With there still being no new spinning coaster to ride at Santa Cruz this weekend, the dog and I decided to walk on the new segment of the just opened east span of the San Francisco Oakland Bay Bridge. Yep, despite delays, cost overruns (DCA re-bootX5), broken bolts, etc., the new span has stepped up to assume its function.
Original designs called for a straight forward viaduct to link Oakland and Yerba Buena Island (Treasure Island is actually just the adjacent, flat man made island constructed for the 1939 Golden Gate International Exposition), but that was ultimately changed to the single tower suspension bridge that was constructed. There were problems to be sure, some that really can’t be defended, but this is a very large object that will be there for over a century. If you have to look at something for a long time, you may not want it to be ugly.
To reach this graceful creation on foot or bike requires one to first traverse about 2 miles of what may best be described as Urban Grim. One can access the trail from a not all that great section of Oakland, but I chose to enter from Emeryville at the Entry to the IKEA store. I’m flippant by nature, but in all seriousness Oakland can be a dangerous place these days. Therefore I’ll mention that the path is heavily patrolled by cops on bikes, if for no other reason than speeding concerns when bikes are going down the Bridge’s incline. My own personal safety was never a concern, plus, at least on the 1st weekend, the trail is heavily used.
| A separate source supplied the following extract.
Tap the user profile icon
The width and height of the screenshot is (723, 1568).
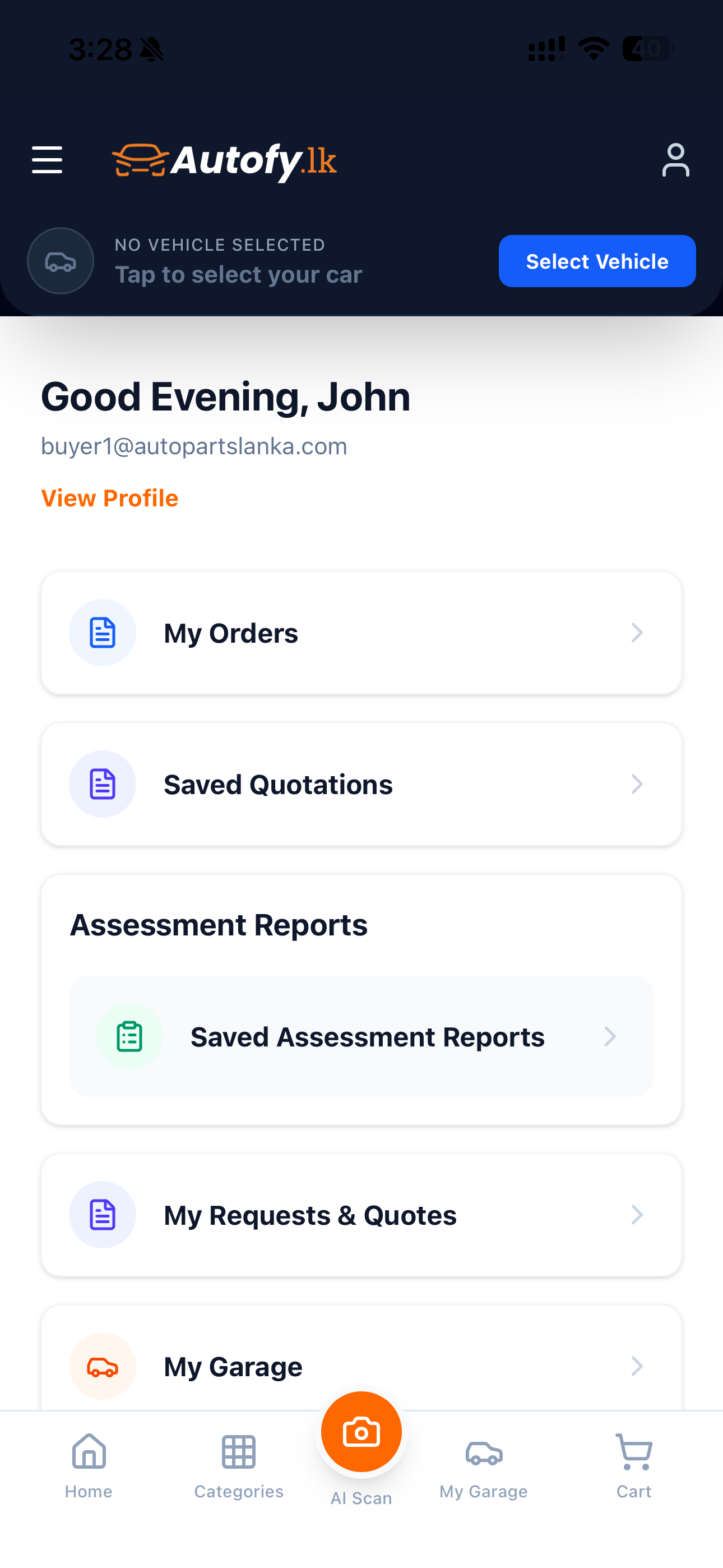pos(675,160)
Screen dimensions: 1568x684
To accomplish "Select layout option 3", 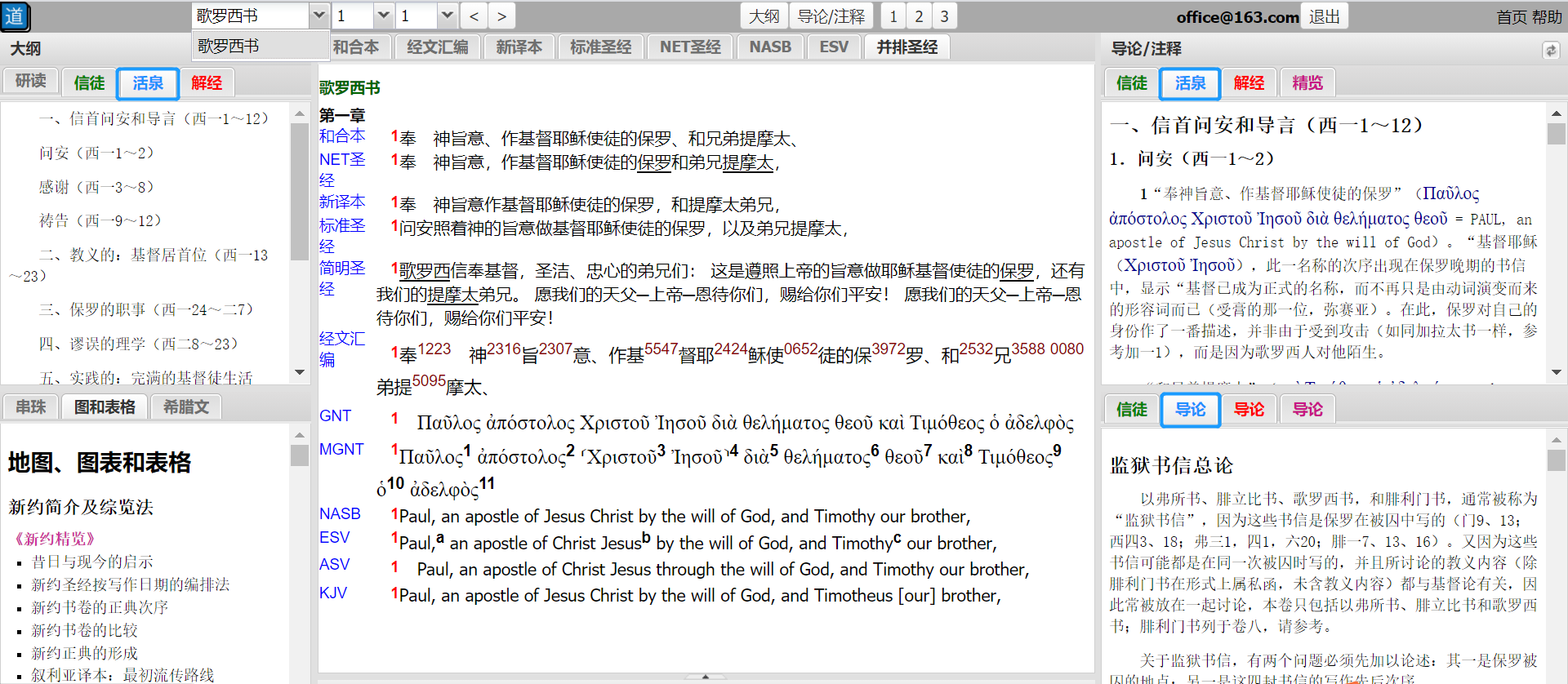I will pyautogui.click(x=944, y=16).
When we get those rare hot days in the Bay Area, the most comfortable spots are those near the Bay or Ocean. So the dog and I enjoyed clear blue skies and weather warm enough for shorts, but not so hot as to require bringing water (and there is none on the bridge, but Port-O-Sans were set up near the toll plaza). There are no trash cans, either, although benches are placed along the bridge. I suspect that many days walkers will find heavy fog and stiff winds, so we really lucked out in that respect.
So we set off in high spirits and after a while we emerged into the open after passing under the MacArthur Maze, a series of freeway overpasses that did provide some welcome shade on the return. There still wasn’t much to see that anyone would want to look at, but eventually we spotted the new 525’ tower starting to appear on the horizon.
What was rather surreal about this whole thing is that the old span is still standing, and will be for 3 years until being completely demolished. They’ve already begun churning up some of the old approach, and the ramp to the upper west bound lanes is already gone, so the original span just-stops.
The first part of the walking path’s incline is clearly temporary until the old stuff is out of the way for a permanent connection. It was a bit strange seeing that we were bolted to wood instead of steel, but we were soon on the new span properly.
The old gray ghost to our left looked even more ancient next to the gleaming new bridge. It was constantly there, and I made a point of taking it all in since the view I had would be much different when it’s gone. It was strange to see it empty, and even stranger to see the warning lights for the infamous “S Curve” blinking away.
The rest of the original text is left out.